━━━━━ TEXTE ━━━━━

Sandrine Rousseau : « Désobéissons ! »

Sandrine Rousseau à Paris, le 13 octobre 2022.

Affaire Bayou, rapport de domination en politique, antiféminisme… La députée écologiste Sandrine Rousseau déconstruit les attaques auxquelles elle fait face. Et le certifie : elle « restera femme politique ».

Alors que l’affaire Julien Bayou reste ouverte, Reporterre s’est entretenu avec la députée (Nupes-EELV) de la 9e circonscription de Paris, à l’heure où l’écoféminisme qu’elle défend subit diverses attaques.


Écoutez l’entretien complet de Sandrine Rousseau, invitée de Reporterre :


Reporterre — Sandrine Rousseau, vous subissez depuis plusieurs semaines des attaques virulentes. Pourquoi, selon vous ?

Sandrine Rousseau — Je dis que le système sert à quelques-uns, et qu’il faut en prendre conscience pour pouvoir le modifier. Et ça, c’est insupportable. Le système se défend.


« Quelques-uns », de qui s’agit-il ?

Ceux qui utilisent la prédation, la destruction, l’extraction pour s’enrichir indépendamment des conséquences que cela a pour tout le monde. Aujourd’hui, il est indispensable de changer de système. L’idée qu’on fera une transformation écologique d’ampleur avec juste des techniques supplémentaires, ça n’est pas à la hauteur et c’est ultra dangereux. C’est même un nouveau climatoscepticisme. Il faut donc nous interroger sur nos rapports sociaux, faute de quoi on ne prendra pas le virage nécessaire.

━━━━━

→ CONSIGNE 1
Recopiez fidèlement le passage de l'entretien avec Sandrine Rousseau situé entre « Alors que l’affaire » et « subit diverses attaques. », ces deux extraits compris.
→ CONSIGNE 2
Répondez à ces questions à partir de l'entretien avec Sandrine Rousseau :
(a) De quelle circonscription Sandrine Rousseau est-elle députée ?
(b) À quelle date a été prise la photo de Sandrine Rousseau à Paris ?
(c) À quoi assimile-t-elle l'idée d'une transformation écologique d'ampleur réalisée avec juste des techniques supplémentaires ?
Les lignes n'ont aucun rôle dans cet exercice.

━━━━━ DONNÉES FOURNIES ━━━━━

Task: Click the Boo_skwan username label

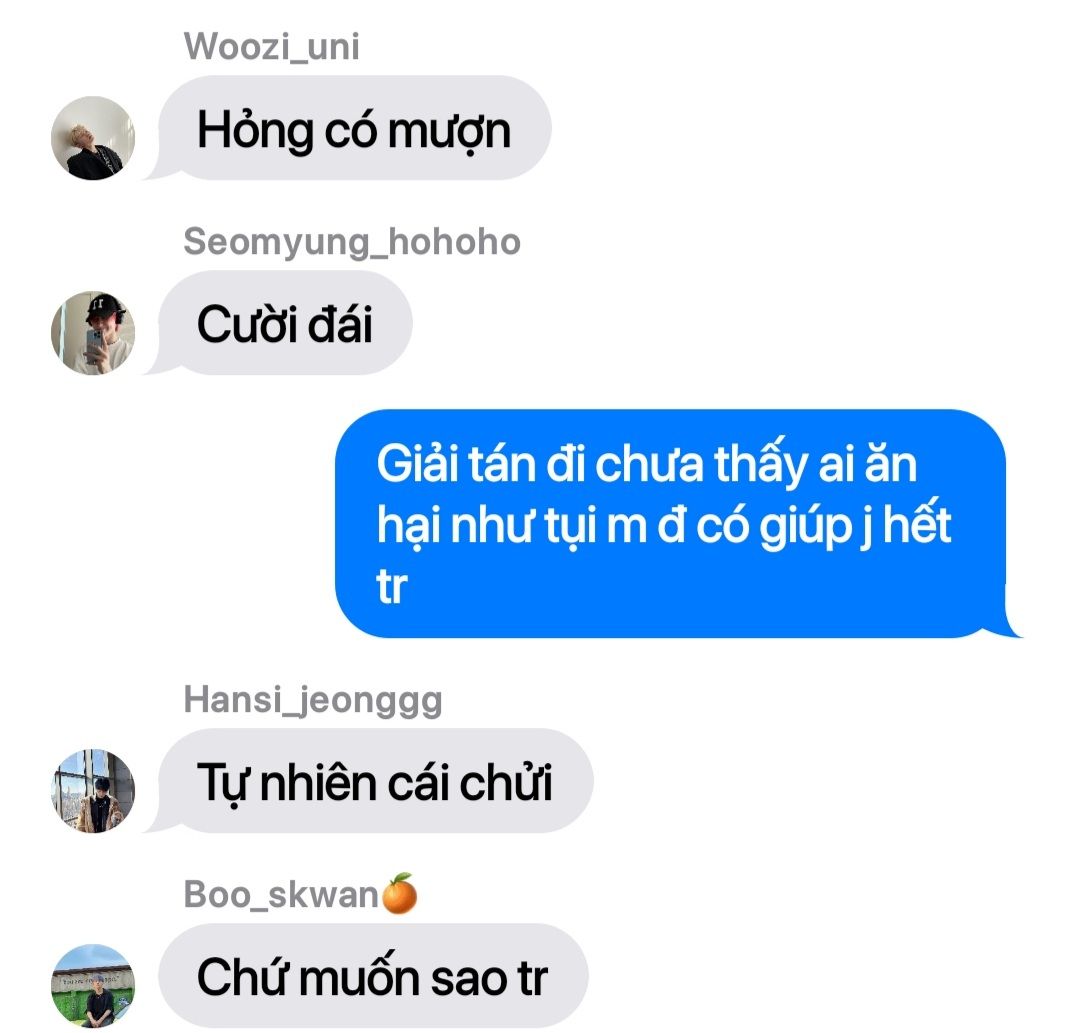Action: (281, 895)
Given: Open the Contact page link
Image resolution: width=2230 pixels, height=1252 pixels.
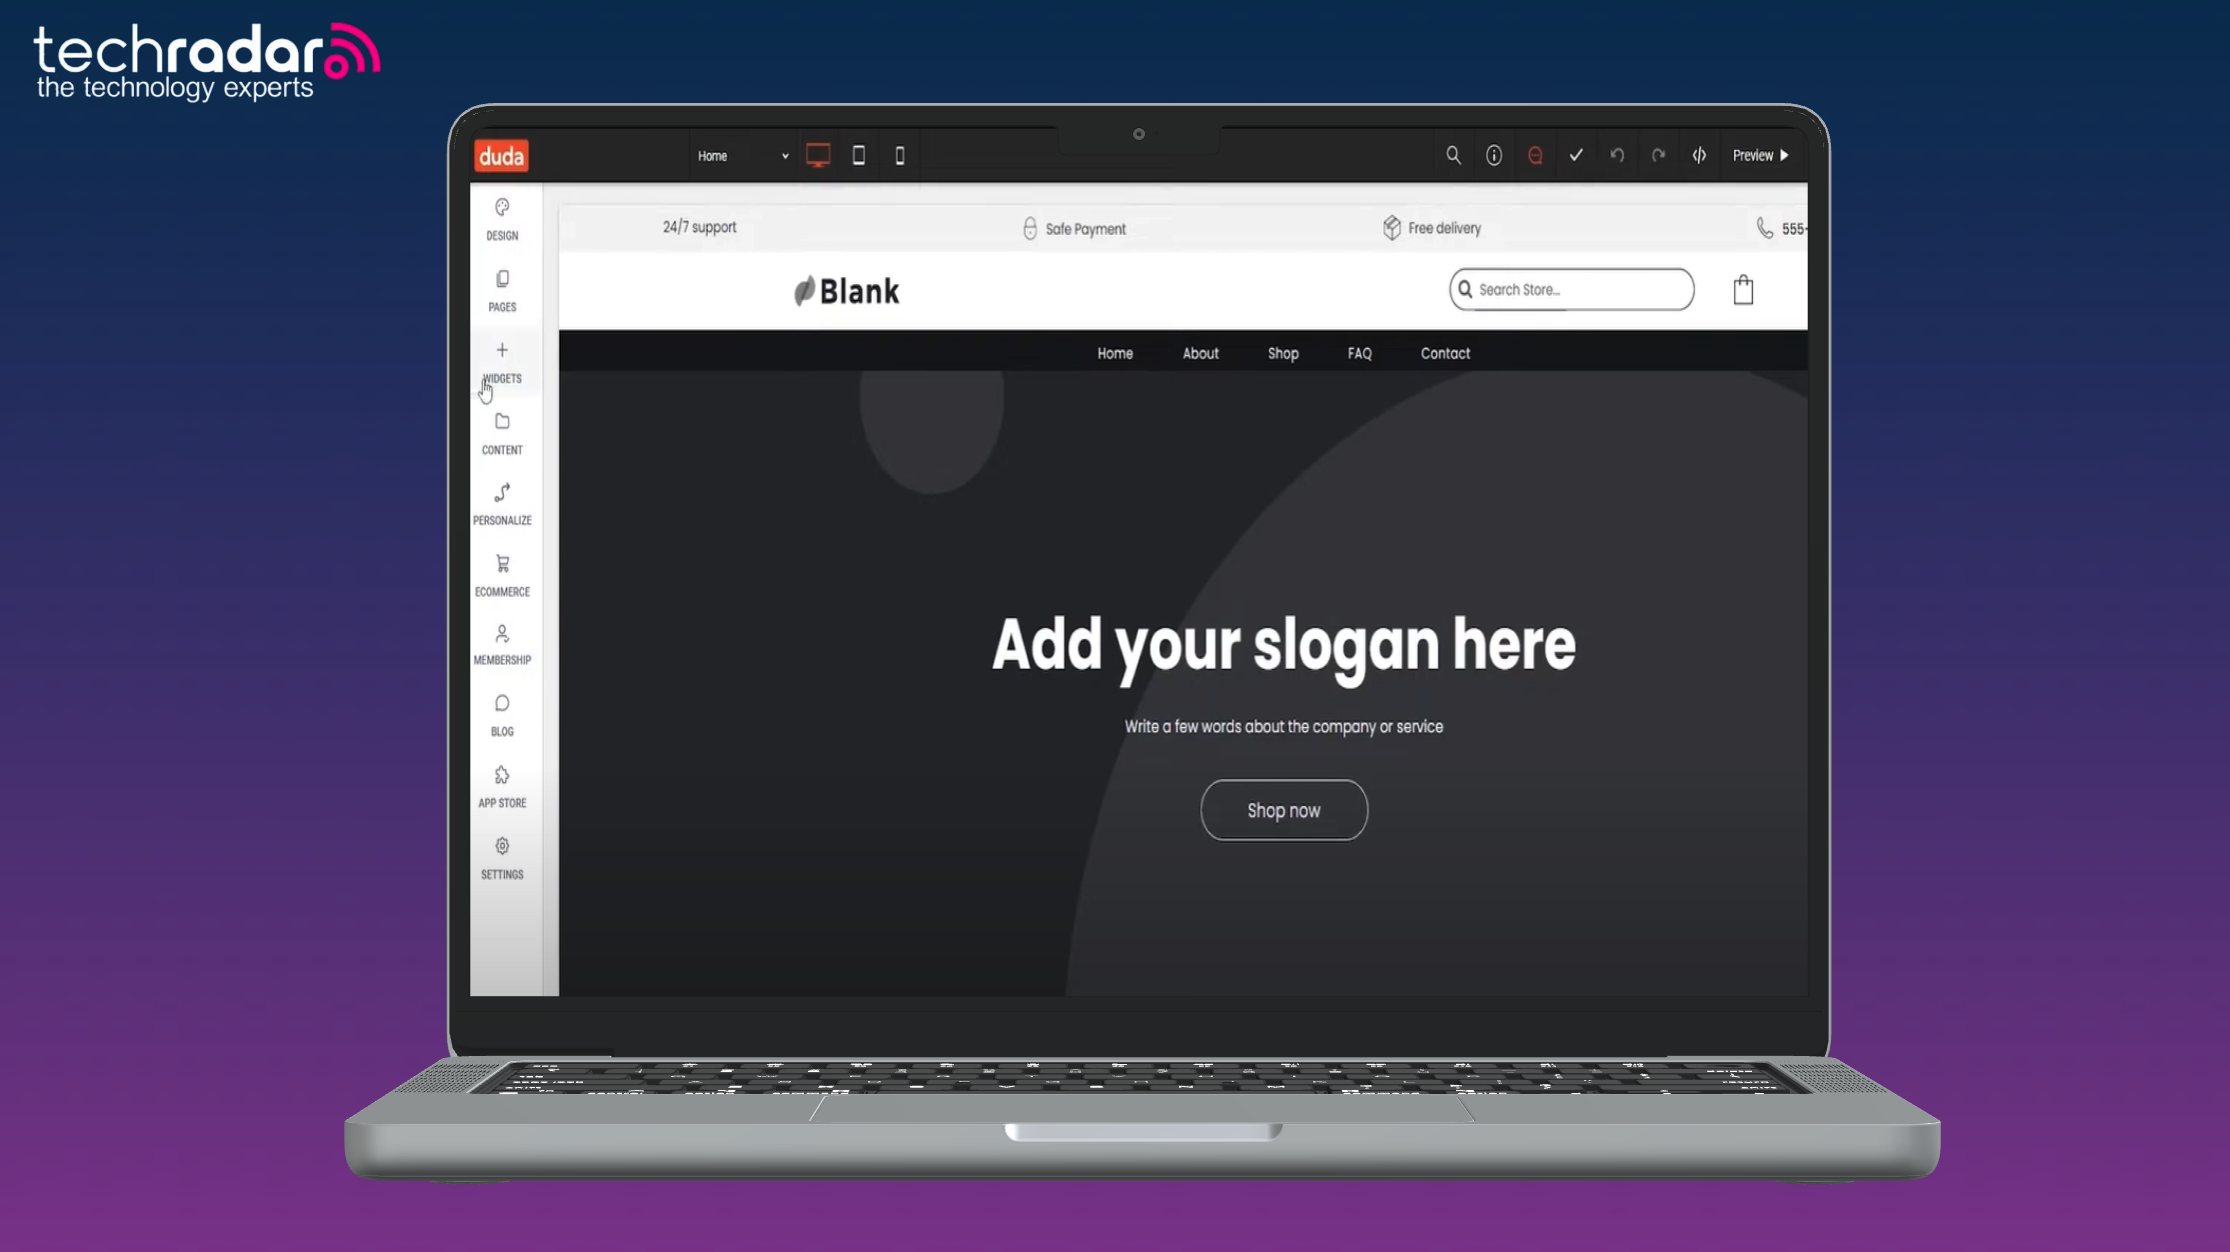Looking at the screenshot, I should tap(1444, 353).
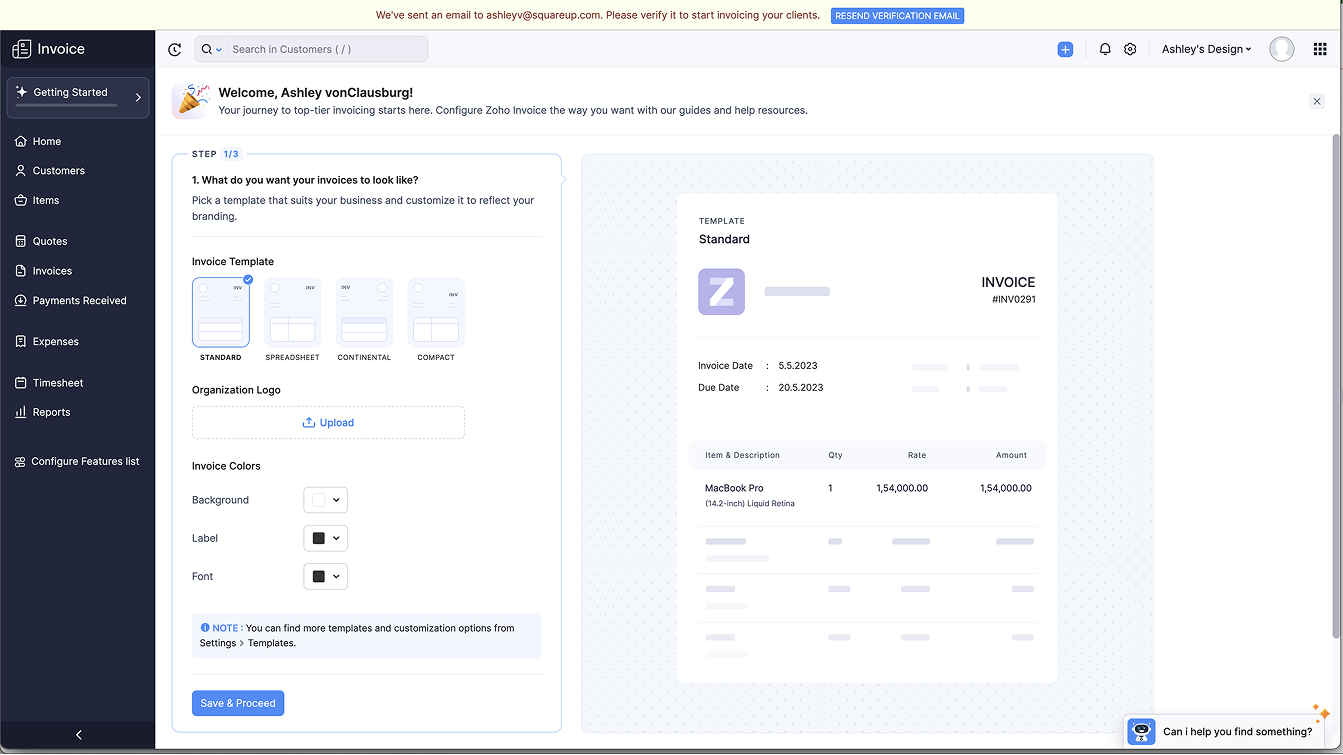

━━━━━

→ RÉPONSE ATTENDUE 1
Alors que l’affaire Julien Bayou reste ouverte, Reporterre s’est entretenu avec la députée (Nupes-EELV) de la 9e circonscription de Paris, à l’heure où l’écoféminisme qu’elle défend subit diverses attaques.

→ RÉPONSE ATTENDUE 2
(a) De la 9e circonscription de Paris.
(b) Le 13 octobre 2022.
(c) À un nouveau climatoscepticisme.